What the task asks: Repeat word for word the lines from the top of the records through the line containing "Image resolution: width=625", and skip the pictures.

Input:

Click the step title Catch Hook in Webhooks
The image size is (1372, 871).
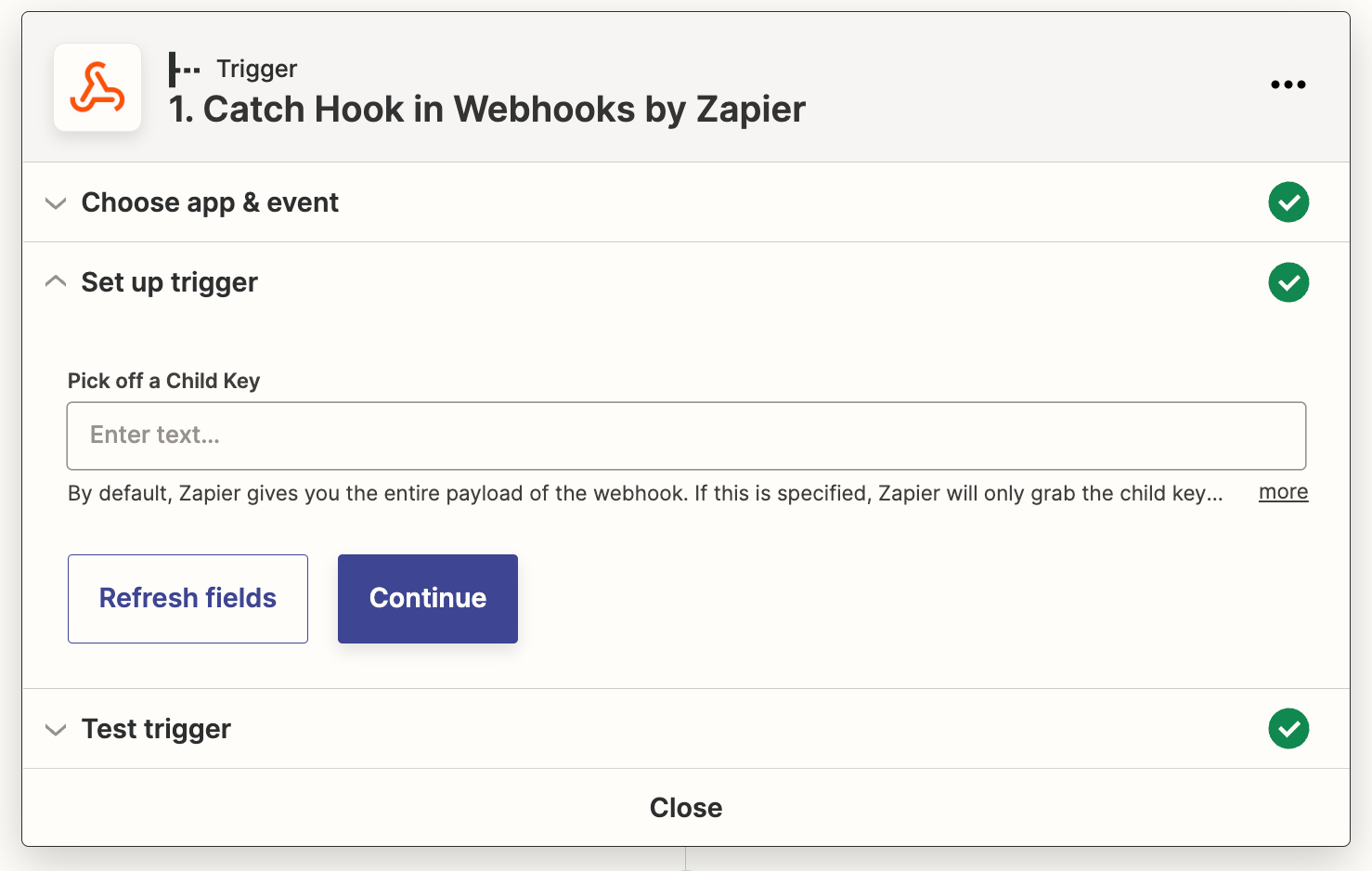coord(486,110)
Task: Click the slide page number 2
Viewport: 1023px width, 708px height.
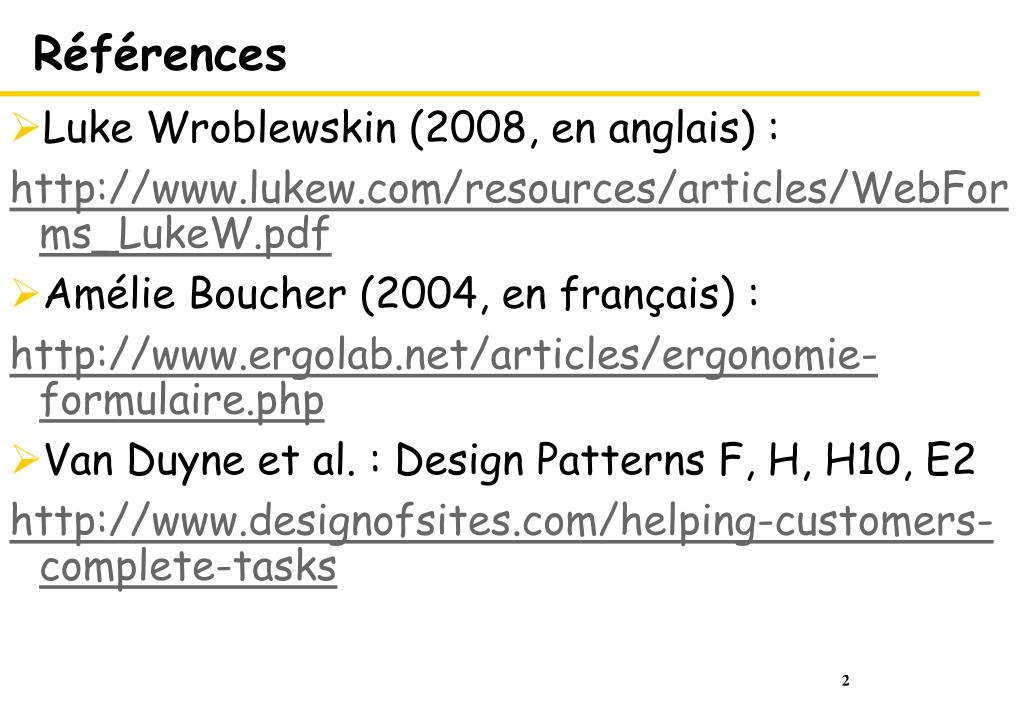Action: 846,681
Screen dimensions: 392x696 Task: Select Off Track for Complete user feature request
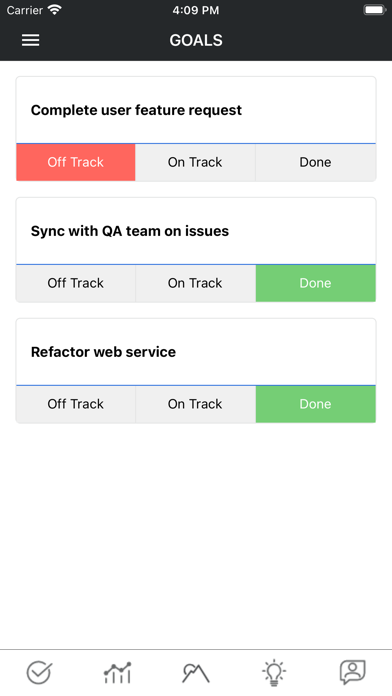75,162
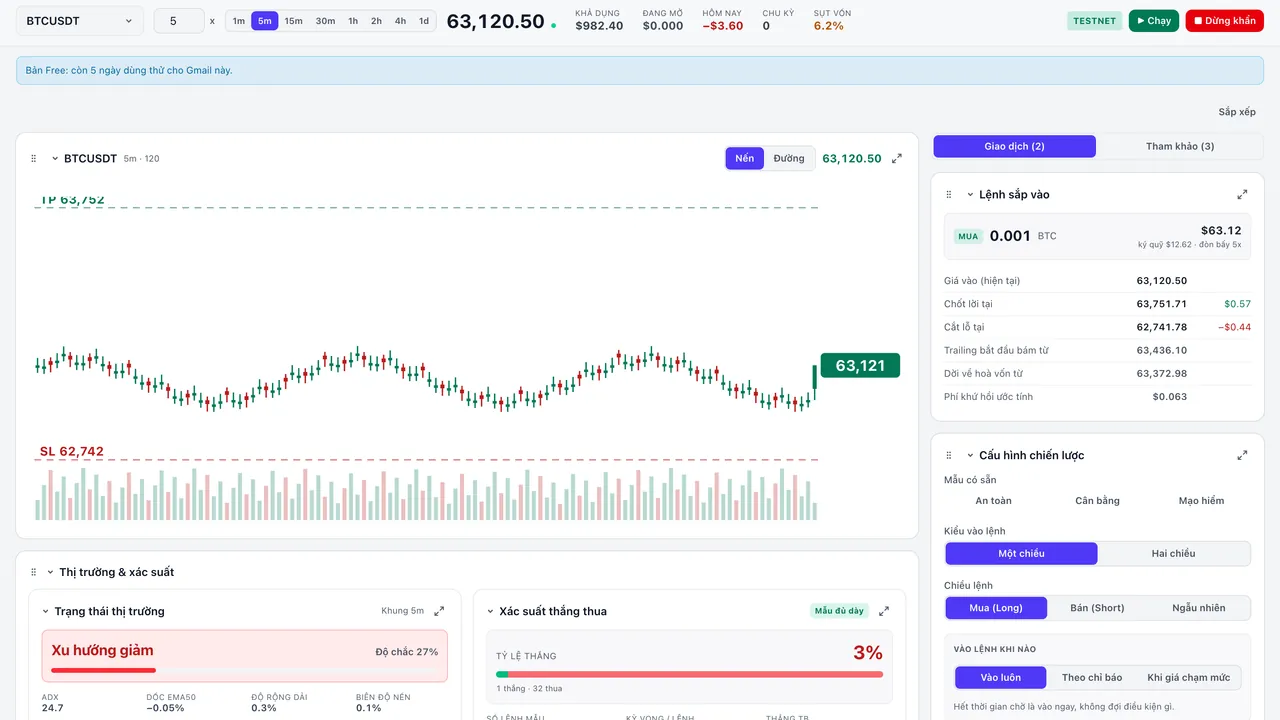
Task: Select Hai chiều entry mode
Action: click(1173, 553)
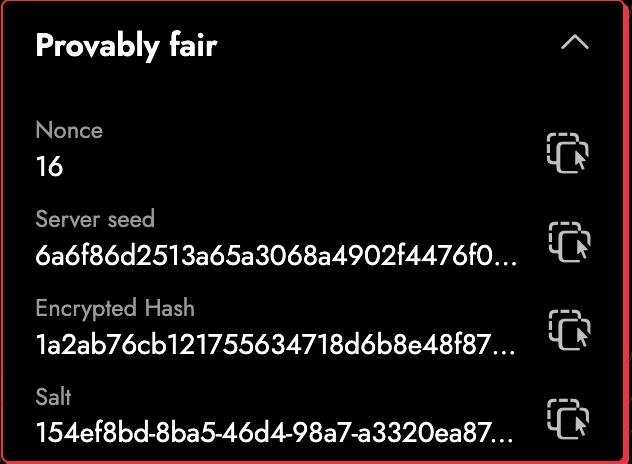Click the ellipsis ending the Salt value

coord(502,441)
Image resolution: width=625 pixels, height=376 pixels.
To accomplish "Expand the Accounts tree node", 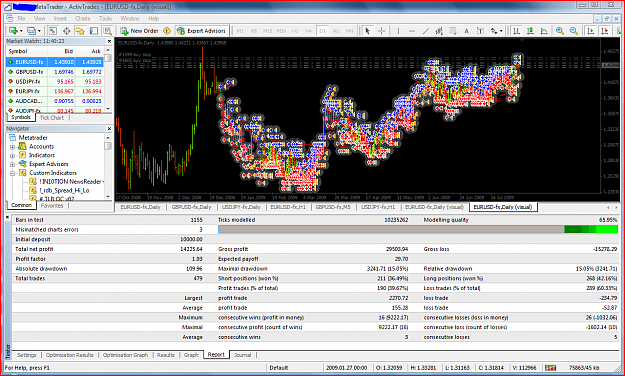I will tap(12, 146).
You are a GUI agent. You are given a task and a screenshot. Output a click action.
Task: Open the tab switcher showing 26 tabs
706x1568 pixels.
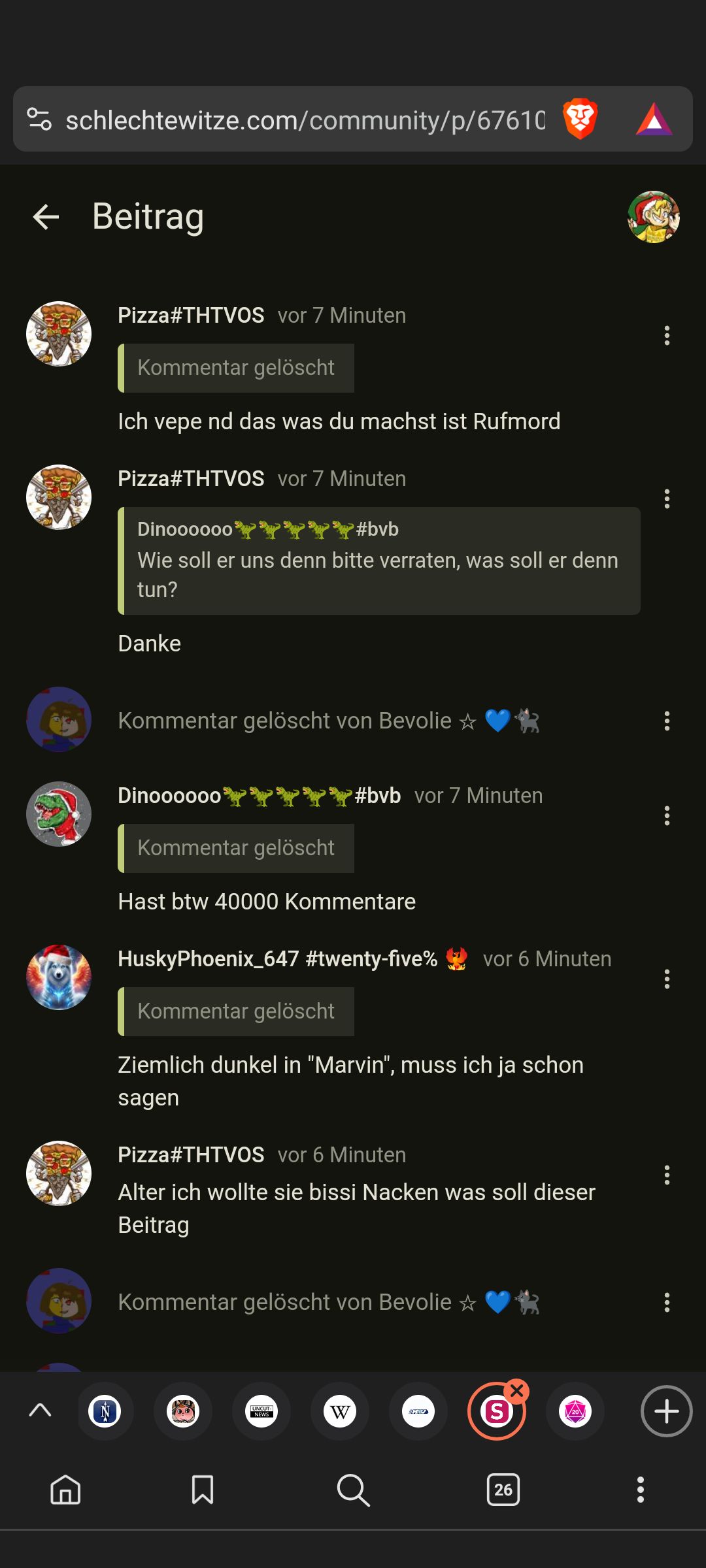tap(503, 1490)
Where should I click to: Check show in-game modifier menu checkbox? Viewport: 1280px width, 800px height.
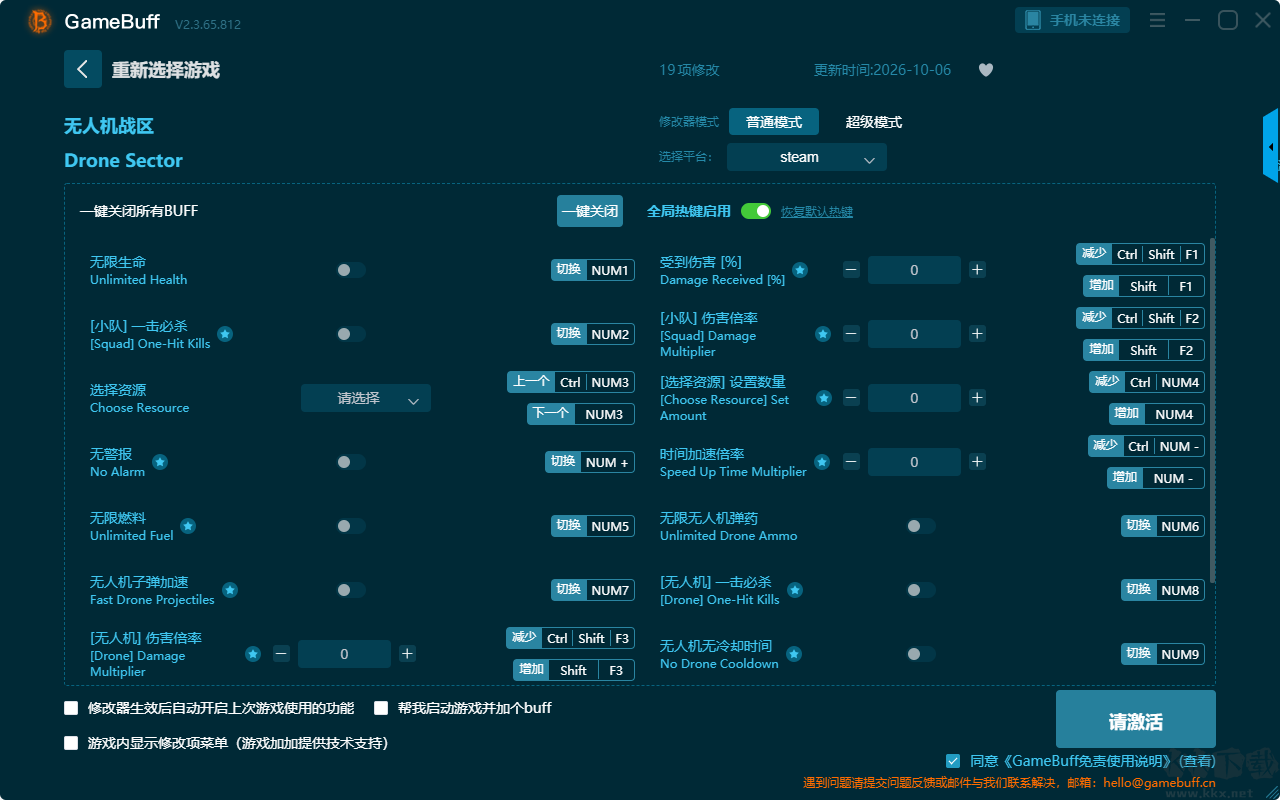coord(71,743)
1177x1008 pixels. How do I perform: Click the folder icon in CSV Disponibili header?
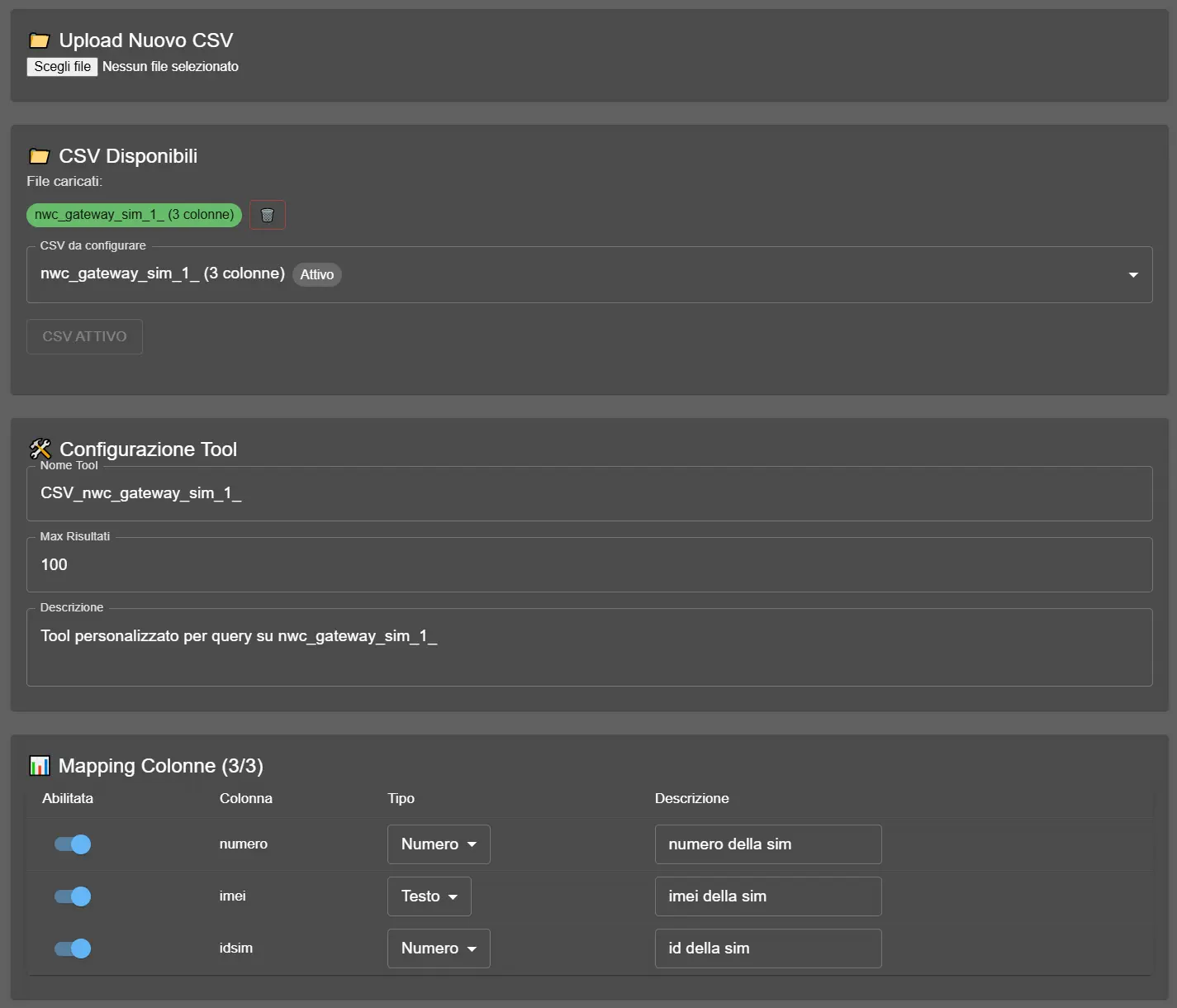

Written solution:
Click the step title Catch Hook in Webhooks
The image size is (1372, 871).
coord(486,110)
Task: Click the slide page number 2
Viewport: 1023px width, 708px height.
Action: 846,681
Screen dimensions: 392x696 Task: Select Off Track for Complete user feature request
75,162
Task: Select Hai chiều entry mode
Action: click(1173, 553)
Click the ellipsis ending the Salt value

coord(502,441)
Image resolution: width=625 pixels, height=376 pixels.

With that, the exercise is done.